= Uu-a-thluk =

British Columbian aquatic management organization

Uu-a-thluk is the aquatic management organization of the Nuu-chah-nulth people on Vancouver Island, British Columbia.

The organization was established with financial support from the federal government in recognition of the need to manage aquatic resources wisely together with the many sectors and interests working in the area. The philosophy that drives the organization is the idea that working cooperatively with other governments, communities and individuals is required to achieve sustainable and fruitful management.

The term uu-a-thluk itself means 'taking care of' in the Nuu-chah-nulth language spoken on the west coast of Vancouver Island.

== Structure ==

Uu-a-thluk’ members are from the 14 member Nations of the Nuu-chah-nulth Tribal Council as well as the Pacheedaht Nation in the southern part of the Nuu-chah-nulth territory. More specifically, its members include the following First Nations:

- Ka:’yu:’k’t’h’/Che:k’tles7et’h’
- Nuchatlaht
- Ehattesaht
- Mowachaht/Muchahtlaht
- Hesquiaht
- Ahousaht
- Tla-o-qui-aht
- Ucluelet
- Toquaht
- Uchucklesaht
- Tseshaht
- Hupacasath
- Huu-ay-aht
- Ditidaht
- Pacheedaht

== Administration and responsibilities ==

Uu-a-thluk publishes a quarterly newsletter that has information about projects, people and opportunities related to aquatic resource use in the region.
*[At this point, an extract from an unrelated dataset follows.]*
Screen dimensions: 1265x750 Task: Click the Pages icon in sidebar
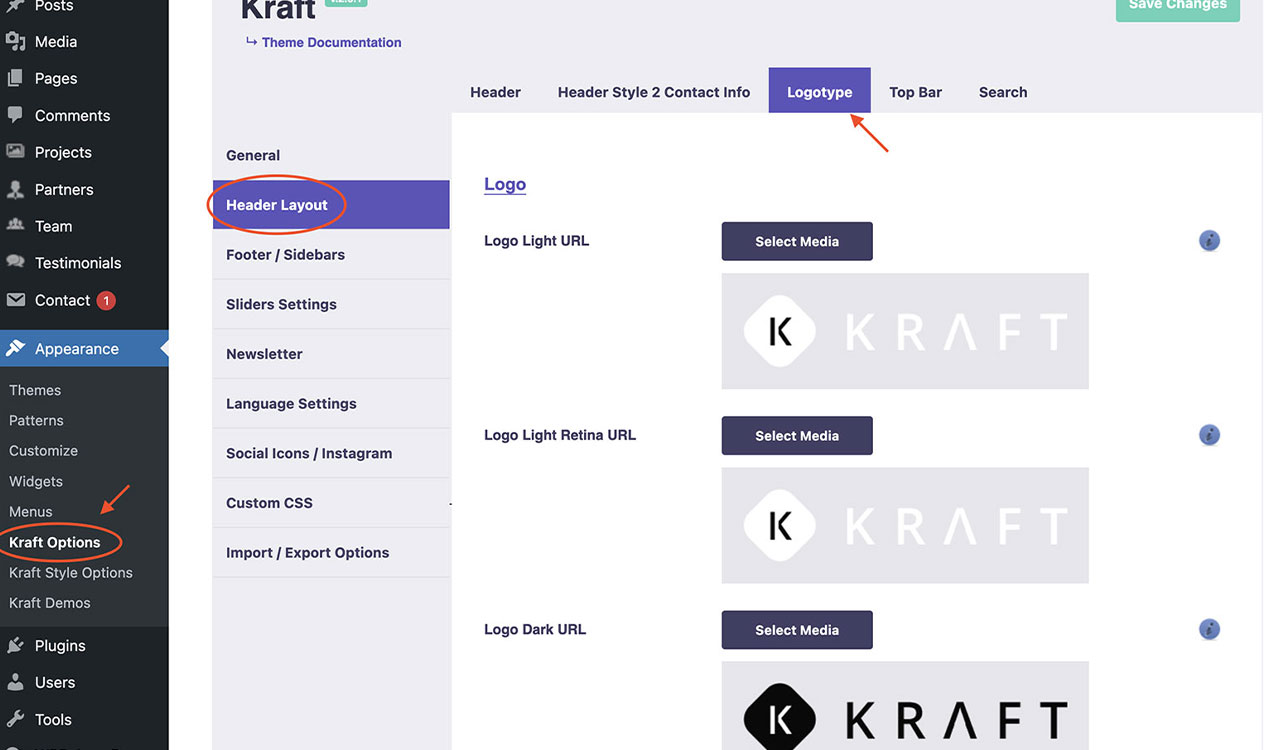coord(15,79)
The Uu-a-thluk administration includes a Joint Technical Working Group and a Secretariat: The Joint Technical Working Group was set up to allow a forum for First Nations and government, represented by the Department of Fisheries and Oceans (DFO), to work together to solve problems and allow communities to take advantage of conservation and economic opportunities. The Secretariat, which performs core administrative functions, includes biologists, managers, outreach, capacity development, fundraising and economic development. This body conducts the work of the organization under the direction of the council of Ha’wiih.